A comparison of the RCBM with the PBA and the SGM for the Riemannian median

Hajg Jasa 2024-06-27

Introduction

In this example we compare the Riemannian Convex Bundle Method (RCBM) [BHJ24] with the Proximal Bundle Algorithm, which was introduced in [HNP23], and with the Subgradient Method (SGM), introduced in [FO98], to find the Riemannian median. This example reproduces the results from [BHJ24], Section 5. The runtimes reported in the tables are measured in seconds.

using PrettyTables
using BenchmarkTools
using CSV, DataFrames
using ColorSchemes, Plots
using QuadraticModels, RipQP
using LinearAlgebra, LRUCache, Random
using ManifoldDiff, Manifolds, Manopt, ManoptExamples

Let $\mathcal M$ be a Hadamard manifold and $\{q_1,\ldots,q_N\} \in \mathcal M$ denote $N = 1000$ Gaussian random data points. Let $f \colon \mathcal M \to \mathbb R$ be defined by

\[f(p) = \sum_{j = 1}^N w_j \, \mathrm{dist}(p, q_j),\]

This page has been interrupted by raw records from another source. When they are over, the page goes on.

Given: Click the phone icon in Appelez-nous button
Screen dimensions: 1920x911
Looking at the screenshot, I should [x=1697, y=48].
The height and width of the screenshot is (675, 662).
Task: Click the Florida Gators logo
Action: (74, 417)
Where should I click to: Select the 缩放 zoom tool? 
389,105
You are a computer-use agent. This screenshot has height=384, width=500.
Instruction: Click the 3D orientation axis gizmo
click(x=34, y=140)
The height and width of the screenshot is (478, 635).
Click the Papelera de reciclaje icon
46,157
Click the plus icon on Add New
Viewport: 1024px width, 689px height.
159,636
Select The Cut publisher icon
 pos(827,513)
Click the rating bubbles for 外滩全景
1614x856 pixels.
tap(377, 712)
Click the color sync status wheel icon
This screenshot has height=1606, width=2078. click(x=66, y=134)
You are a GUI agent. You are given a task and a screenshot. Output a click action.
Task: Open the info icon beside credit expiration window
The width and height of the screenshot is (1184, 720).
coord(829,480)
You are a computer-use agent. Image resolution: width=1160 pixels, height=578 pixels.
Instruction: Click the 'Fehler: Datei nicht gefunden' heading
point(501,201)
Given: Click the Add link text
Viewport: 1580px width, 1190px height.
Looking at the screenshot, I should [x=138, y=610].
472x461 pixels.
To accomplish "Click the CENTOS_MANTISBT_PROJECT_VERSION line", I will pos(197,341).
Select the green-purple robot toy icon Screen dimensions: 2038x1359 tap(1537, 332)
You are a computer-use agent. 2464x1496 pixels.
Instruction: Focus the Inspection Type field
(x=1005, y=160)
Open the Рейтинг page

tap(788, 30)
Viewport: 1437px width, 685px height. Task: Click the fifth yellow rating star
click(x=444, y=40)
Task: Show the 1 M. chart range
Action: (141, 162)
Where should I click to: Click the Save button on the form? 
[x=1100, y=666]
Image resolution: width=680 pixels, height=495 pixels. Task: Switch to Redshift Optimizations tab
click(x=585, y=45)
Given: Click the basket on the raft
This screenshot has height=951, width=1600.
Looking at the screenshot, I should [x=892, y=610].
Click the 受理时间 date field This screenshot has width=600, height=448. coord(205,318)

where $w_j$, $j = 1, \ldots, N$ are positive weights such that $\sum_{j = 1}^N w_j = 1$.

The Riemannian geometric median $p^*$ of the dataset

\[\mathcal D = \{ q_1,\ldots,q_N \, \vert \, q_j \in \mathcal M\text{ for all } j = 1,\ldots,N \}\]

is then defined as

\[ p^* \coloneqq \operatorname*{arg\,min}_{p \in \mathcal M} f(p),\]

where equality is justified since $p^*$ is uniquely determined on Hadamard manifolds. In our experiments, we choose the weights $w_j = \frac{1}{N}$.

We initialize the experiment parameters, as well as utility functions.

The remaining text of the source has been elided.